Life Cycle of a Salmon, Science Game for Kids

This science game for children teaches you about the life cycle and characteristics of salmon. Salmon start their lives in shallow areas of streams or lakes. They migrate to the ocean as fish. They return to the stream or lake they were born to spawn and then die. The stream or lake is where their offspring spend their childhood, just like the parent.

There are many stages in the life cycle of salmon. They occur at different places. The life cycle begins when an adult salmon swims upstream to the ocean to reproduce. The nest is made using pebbles from the river's bottom. The female salmon builds a nest, and then lays between five and twelve hundred eggs. Only 20 of the 100 eggs that are viable fry will survive after the male fertilizes them. The eggs hatch after a brief period of incubation into small, premature fish called fry or parrs. These fish live in freshwater until the time when they are old enough to migrate to the sea. They then return to freshwater and lay their eggs once again. It all starts again. The eggs are laid by female salmon in redds on riverbeds.

Scientists are now better equipped to understand the life cycle and methods of investigating salmon. They are studying how climate change and habitat changes affect salmon migration using DNA analysis and stable radioactive isotopes. Salmon must be able to navigate the water flow and avoid predators in order to migrate. Scientists are trying to understand this amazing fish.

The parr stage is the first stage of the salmon's life cycle. These fish are able to hide from predators by having vertical bars on their bodies. Depending on the species, their growth period may last for months to years.

After reaching sexual maturity, adult salmon begin to re-acclimate to fresh water and return to their natal stream. They will travel through rugged rapids and leap over rocky waterfalls. They also need to avoid hooks, trawling, and hungry bears. They can move from saltwater into freshwater once they have reached sexual maturity to spawn.
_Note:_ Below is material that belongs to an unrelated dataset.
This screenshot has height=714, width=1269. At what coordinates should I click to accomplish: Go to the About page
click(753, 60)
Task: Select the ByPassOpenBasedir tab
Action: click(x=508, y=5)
Later, salmon smolts lose dark parr stripes as well as bright silver scales. They turn brighter at night and are silvery during the day. They move downstream to begin a new life in ocean waters. Before they reach the ocean, the smolts spend several years in freshwater streams or estuaries. They spend their entire lives eating seaweed and small organisms.

An adult salmon spends between three and seven years in the ocean, before returning to spawn. A salmon's journey to adulthood is not easy. Only 2 percent of salmon make it to adulthood. Salmon encounter many natural predators along their journey. These obstacles include pollution, habitat management problems, and rive blockages.